It's all made up

It's all made up

For lovers of beauty, books, and making rad crafts.

Slaughterhouse Five is one of my favourite books. It’s quirky and profound and silly and devastating. Vonnegut has a talent for straightforwardly narrating the end of the world - nothing to see here folks.

Cat’s Cradle was written in 1963, six years before the brilliant Slaughterhouse. The plot from Goodreads:

Dr Felix Hoenikker, one of the founding ‘fathers’ of the atomic bomb, has left a deadly legacy to the world. For he is the inventor of ‘ice-nine’, a lethal chemical capable of freezing the entire planet. The search for its whereabouts leads to Hoenikker’s three ecentric children, to a crazed dictator in the Caribbean, to madness. Felix Hoenikker’s Death Wish comes true when his last, fatal gift to mankind brings about the end, that for all of us, is nigh…
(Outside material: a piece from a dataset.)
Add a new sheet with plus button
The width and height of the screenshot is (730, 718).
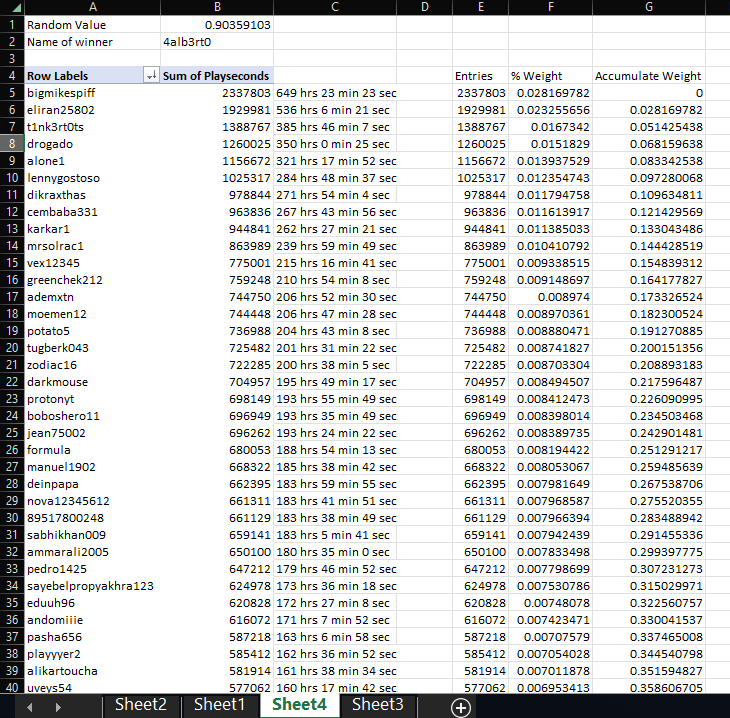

The plot is super weird, but it’s also sort of beside the point so don’t let that put you off. There are thinly veiled morals throughout, and the writing is still a joy to read. It seems like a less mature Slaughterhouse. Because it basically is.

If you’re going to start with Vonnegut you might as well start with the best and read Slaughterhouse. That said, Cat’s Cradle is still a lot more original and well written than 90% of what is written today, so you could do worse.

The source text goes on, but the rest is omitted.